甘肅定西地區是一個典型案例。《資治通鑒》的《唐記》載,公元753年,“是時中國盛強……天下稱富庶者莫如隴右。”隴右即今天定西一帶。那時,這里森林茂密、物產豐富、人民富裕,但由于以后的連年戰亂,又加人口的急速增長,農村極度衰困,到1873年時任陜甘總督的左宗堂感嘆道,“隴中(注:包括定西)苦極甲天下”。在這1100多年中,從“富庶甲天下”,跌到“苦極甲天下”,并非大自然發生了巨大變動,而是人為的掠奪大自然結果。此后的近一百年,人為的惡性破壞自然生態一直未停止過,大躍進、大煉鋼鐵以及無節制的人口生育,更使本來就十分惡劣的生態雪上加霜,使生態遠遠突破了自然本身恢復的再生力。終于形成今天西部電視片中所暴露的極目所望的群山,竟全是裸露黃土的荒涼景象。
在這種情況下,要獲得一個良好的生態環境,就必須要有投入。而這是一個十分特殊的工程,投入者不能獨享其成果,新鮮的空氣、清純的碧水,四處流動,誰也不能提出屬于自己的產權有多少。于是,就成了比經濟學上的“公地”更難處理的問題。當地農牧民誰都不愿割愛自己的耕地去種造福他人的生態樹,何況,這是需要許許多多個群體協同的行為,而且它的產出效益并非短期能獲得。同樣的問題是,一個城市雖欲出錢、出力幫助上游治理好生態,其產生的效益也不是該市可以獨享而且需要相當長期的投資,某屆政府認真做了,也不能列入該屆政府的政績。于是,正如我們所見的,沒有哪一個城市單獨會挑起治理上游的生態責任。江河流域的生態就成為了一項公共工程上只能由國家領辦。

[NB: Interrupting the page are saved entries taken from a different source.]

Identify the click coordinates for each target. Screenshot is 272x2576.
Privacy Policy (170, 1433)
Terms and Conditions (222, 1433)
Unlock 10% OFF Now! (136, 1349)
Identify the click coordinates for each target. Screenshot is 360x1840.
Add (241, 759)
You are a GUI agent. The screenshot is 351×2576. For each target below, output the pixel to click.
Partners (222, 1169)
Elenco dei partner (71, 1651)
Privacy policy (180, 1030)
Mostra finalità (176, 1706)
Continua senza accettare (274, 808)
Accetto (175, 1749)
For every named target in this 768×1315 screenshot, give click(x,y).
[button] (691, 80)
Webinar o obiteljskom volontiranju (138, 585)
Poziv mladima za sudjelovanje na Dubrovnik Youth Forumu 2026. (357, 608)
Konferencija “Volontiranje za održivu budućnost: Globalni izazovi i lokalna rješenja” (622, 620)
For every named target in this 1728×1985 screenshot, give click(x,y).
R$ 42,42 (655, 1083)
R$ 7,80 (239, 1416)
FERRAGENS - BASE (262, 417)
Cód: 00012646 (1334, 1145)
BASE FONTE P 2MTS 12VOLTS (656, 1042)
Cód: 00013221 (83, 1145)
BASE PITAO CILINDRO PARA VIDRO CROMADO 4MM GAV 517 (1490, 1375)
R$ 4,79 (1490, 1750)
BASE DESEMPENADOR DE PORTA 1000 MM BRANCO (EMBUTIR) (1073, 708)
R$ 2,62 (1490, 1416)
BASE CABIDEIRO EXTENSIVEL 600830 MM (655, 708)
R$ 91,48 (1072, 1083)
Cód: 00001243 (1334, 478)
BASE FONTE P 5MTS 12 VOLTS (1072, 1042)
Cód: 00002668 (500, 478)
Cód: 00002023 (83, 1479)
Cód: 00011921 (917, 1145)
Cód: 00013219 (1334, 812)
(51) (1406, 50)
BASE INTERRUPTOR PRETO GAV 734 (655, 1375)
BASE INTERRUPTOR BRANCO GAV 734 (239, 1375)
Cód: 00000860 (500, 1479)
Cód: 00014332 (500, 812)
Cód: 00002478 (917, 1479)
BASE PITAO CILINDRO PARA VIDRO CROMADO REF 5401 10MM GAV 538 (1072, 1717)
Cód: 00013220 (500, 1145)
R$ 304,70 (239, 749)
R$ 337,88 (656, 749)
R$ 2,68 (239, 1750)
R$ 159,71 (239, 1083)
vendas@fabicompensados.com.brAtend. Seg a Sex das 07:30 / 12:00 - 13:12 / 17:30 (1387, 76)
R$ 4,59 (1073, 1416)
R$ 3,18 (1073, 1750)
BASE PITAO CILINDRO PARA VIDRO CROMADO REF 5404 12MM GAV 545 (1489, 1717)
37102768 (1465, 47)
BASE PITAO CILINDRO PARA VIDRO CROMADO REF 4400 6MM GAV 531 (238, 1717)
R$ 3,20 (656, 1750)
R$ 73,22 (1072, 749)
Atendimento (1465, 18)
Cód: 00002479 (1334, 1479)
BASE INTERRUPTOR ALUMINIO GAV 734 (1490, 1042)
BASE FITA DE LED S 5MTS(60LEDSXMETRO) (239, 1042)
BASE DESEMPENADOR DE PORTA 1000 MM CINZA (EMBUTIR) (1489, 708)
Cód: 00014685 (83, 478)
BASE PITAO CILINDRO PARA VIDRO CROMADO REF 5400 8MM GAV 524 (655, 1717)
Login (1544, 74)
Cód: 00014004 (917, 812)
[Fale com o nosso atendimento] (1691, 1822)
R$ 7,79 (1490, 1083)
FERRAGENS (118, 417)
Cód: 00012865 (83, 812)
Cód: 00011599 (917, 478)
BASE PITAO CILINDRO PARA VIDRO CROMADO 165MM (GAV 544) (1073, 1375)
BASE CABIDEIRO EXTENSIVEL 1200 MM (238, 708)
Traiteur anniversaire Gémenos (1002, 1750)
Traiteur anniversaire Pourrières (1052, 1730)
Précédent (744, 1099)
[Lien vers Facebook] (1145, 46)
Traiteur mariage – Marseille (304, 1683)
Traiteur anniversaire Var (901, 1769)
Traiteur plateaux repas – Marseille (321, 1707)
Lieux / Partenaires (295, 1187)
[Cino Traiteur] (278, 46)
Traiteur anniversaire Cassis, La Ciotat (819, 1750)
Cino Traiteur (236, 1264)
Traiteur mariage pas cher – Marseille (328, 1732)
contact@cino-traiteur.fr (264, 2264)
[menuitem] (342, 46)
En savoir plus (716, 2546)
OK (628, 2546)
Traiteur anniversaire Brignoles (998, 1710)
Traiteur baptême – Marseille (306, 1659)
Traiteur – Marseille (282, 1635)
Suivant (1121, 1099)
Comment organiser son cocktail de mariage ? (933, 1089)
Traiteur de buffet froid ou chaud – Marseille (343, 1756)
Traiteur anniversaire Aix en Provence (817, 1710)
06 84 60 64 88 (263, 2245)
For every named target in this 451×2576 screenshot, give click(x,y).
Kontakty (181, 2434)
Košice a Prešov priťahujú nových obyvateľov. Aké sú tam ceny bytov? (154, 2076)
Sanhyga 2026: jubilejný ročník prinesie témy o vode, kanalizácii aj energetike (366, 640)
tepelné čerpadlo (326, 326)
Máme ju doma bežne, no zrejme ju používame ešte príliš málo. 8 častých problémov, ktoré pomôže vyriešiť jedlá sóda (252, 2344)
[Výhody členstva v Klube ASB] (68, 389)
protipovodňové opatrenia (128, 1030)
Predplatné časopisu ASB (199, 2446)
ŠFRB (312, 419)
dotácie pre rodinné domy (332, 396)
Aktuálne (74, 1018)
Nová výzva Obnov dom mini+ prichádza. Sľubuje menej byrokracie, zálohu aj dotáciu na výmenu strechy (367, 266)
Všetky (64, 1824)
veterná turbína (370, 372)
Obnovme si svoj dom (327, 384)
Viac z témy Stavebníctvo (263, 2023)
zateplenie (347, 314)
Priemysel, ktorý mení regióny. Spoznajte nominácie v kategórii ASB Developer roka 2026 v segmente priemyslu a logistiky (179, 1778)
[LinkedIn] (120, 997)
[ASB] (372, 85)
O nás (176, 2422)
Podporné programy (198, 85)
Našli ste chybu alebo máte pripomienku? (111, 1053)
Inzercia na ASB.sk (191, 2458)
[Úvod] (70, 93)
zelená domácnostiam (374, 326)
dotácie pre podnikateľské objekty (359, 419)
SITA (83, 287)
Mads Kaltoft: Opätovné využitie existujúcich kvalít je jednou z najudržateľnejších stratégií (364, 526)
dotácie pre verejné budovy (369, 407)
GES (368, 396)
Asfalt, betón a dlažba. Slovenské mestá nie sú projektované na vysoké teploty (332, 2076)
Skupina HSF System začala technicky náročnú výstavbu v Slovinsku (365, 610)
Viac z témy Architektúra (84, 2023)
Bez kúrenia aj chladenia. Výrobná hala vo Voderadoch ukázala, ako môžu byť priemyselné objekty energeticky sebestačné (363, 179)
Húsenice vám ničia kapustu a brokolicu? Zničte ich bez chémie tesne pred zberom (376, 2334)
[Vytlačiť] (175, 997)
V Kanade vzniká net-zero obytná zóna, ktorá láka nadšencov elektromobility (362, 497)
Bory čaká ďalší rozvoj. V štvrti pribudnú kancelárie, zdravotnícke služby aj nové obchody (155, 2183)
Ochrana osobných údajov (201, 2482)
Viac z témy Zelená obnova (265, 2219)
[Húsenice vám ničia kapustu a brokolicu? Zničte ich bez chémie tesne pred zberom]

2000年初的退耕還林還草的政策就這樣出臺了。它實際上是將江河流域的生態環境作為一種公共產品來經營的。國家規定每畝耕地還林(草)國家財政補貼200斤糧食,后改為160元,為期8年,荒山造林一次性補貼種苗款每畝50元。所有用工,如澆水、植樹、平整土地,修埂蓄水、筑低壩拱水、填溝以及每年對林木的養護,均由當地農民負責出工完成。甘肅定西市安定區自2000年來,共退耕還林(草)48.13萬畝、荒山造林44.4萬畝,合計92.53萬畝,據環保部門測算,每年每平方公里的水土流失從5600萬噸減少到2700萬噸,定西全區每年因此減少了10.5億水土對中、下游的排泄。治理的成果是上、下游“大家共享”。
那么,西部還有多大面積需要治理呢?
據甘肅有關人士說,全省需退耕還林的耕地至少有6000萬畝,而六年來總共才退了1270萬畝,僅占1/5,按此速度還要25年之久。全部效益要在30年之后才能明顯出現。農牧民深切希望加快退耕速度,但就是“國家沒有指標”(即沒有錢給)。許多縣只退了該退地的1/10。有的還要少。青海需要治理的土地的任務也十分之重。據青海地質調查院介紹,目前青藏高原荒漠土地到了15萬平方里!相當于一個半浙江省那么大,越來越多牧民無法正常放牧,不得不背井離鄉過起“乞牧”生活,淪為“生態難民”。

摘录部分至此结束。